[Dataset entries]
%%

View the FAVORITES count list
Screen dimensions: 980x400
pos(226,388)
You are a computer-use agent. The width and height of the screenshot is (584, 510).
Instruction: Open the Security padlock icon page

%%

ACTIVITY:
For every record above, print an exact copy.

YOUR RESPONSE:
View the FAVORITES count list
Screen dimensions: 980x400
pos(226,388)
You are a computer-use agent. The width and height of the screenshot is (584, 510).
Instruction: Open the Security padlock icon page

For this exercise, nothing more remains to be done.